Supplied data:
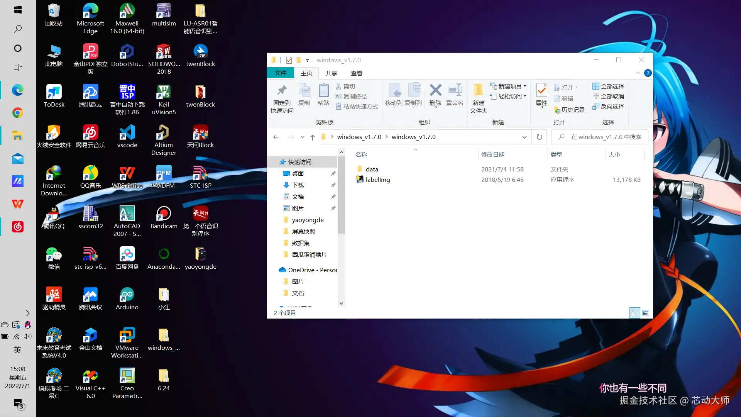Image resolution: width=741 pixels, height=417 pixels.
Task: Select Desktop in Quick Access pane
Action: (x=298, y=173)
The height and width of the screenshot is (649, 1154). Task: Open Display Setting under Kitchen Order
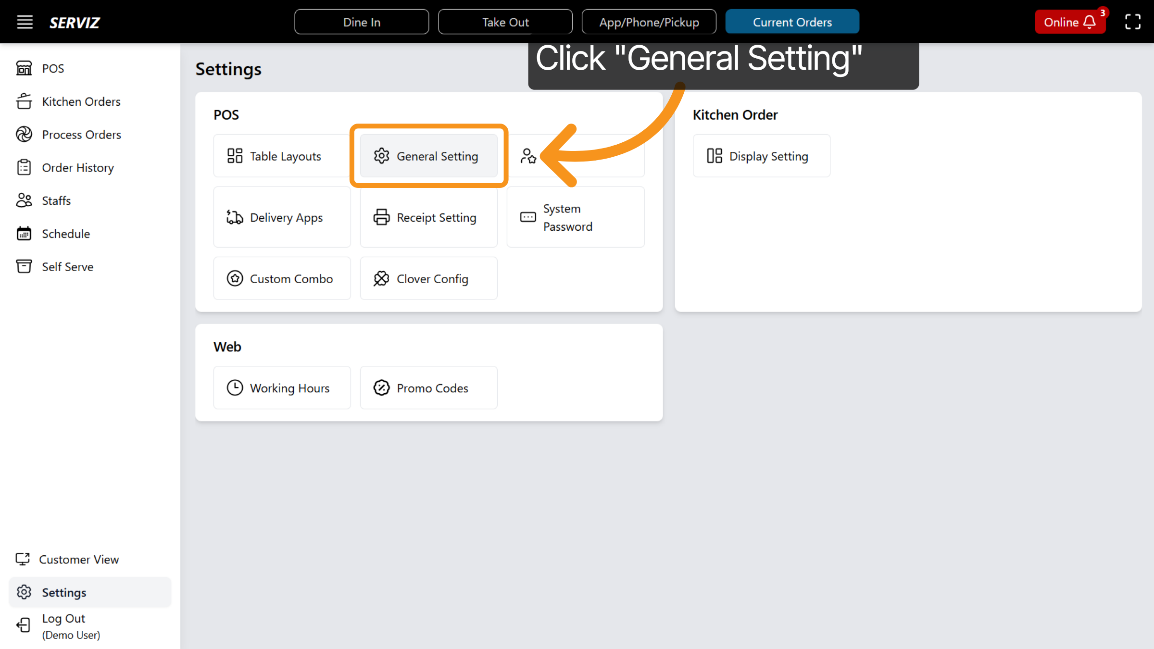tap(761, 156)
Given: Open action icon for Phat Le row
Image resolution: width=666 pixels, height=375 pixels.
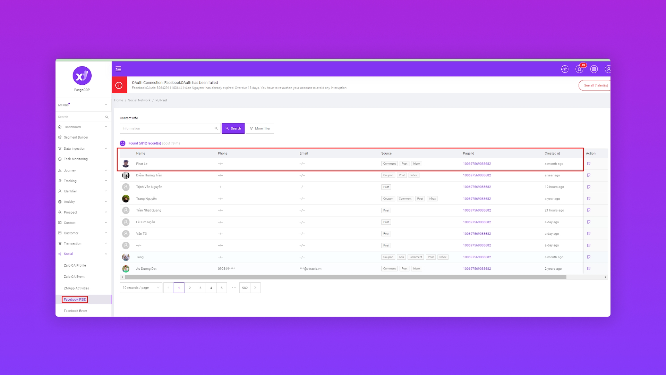Looking at the screenshot, I should [589, 164].
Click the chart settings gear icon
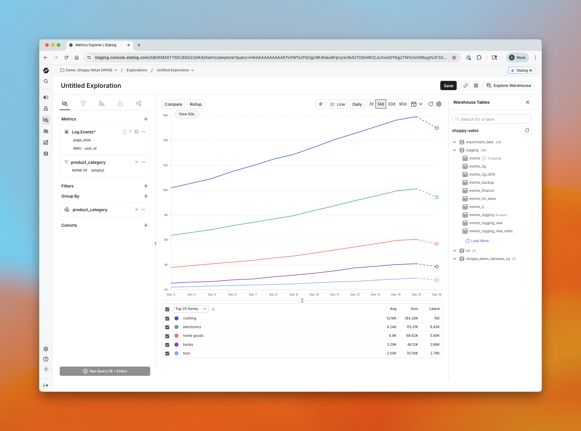Screen dimensions: 581x431 (439, 104)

Problem to solve: Nothing but the lines from the one containing "Image resolution: width=666" through the end of the entries should be written out, exactly and without pictures.

Exercise output:
Image resolution: width=666 pixels, height=375 pixels.
Looking at the screenshot, I should [589, 164].
Click the chart settings gear icon
Screen dimensions: 581x431 (439, 104)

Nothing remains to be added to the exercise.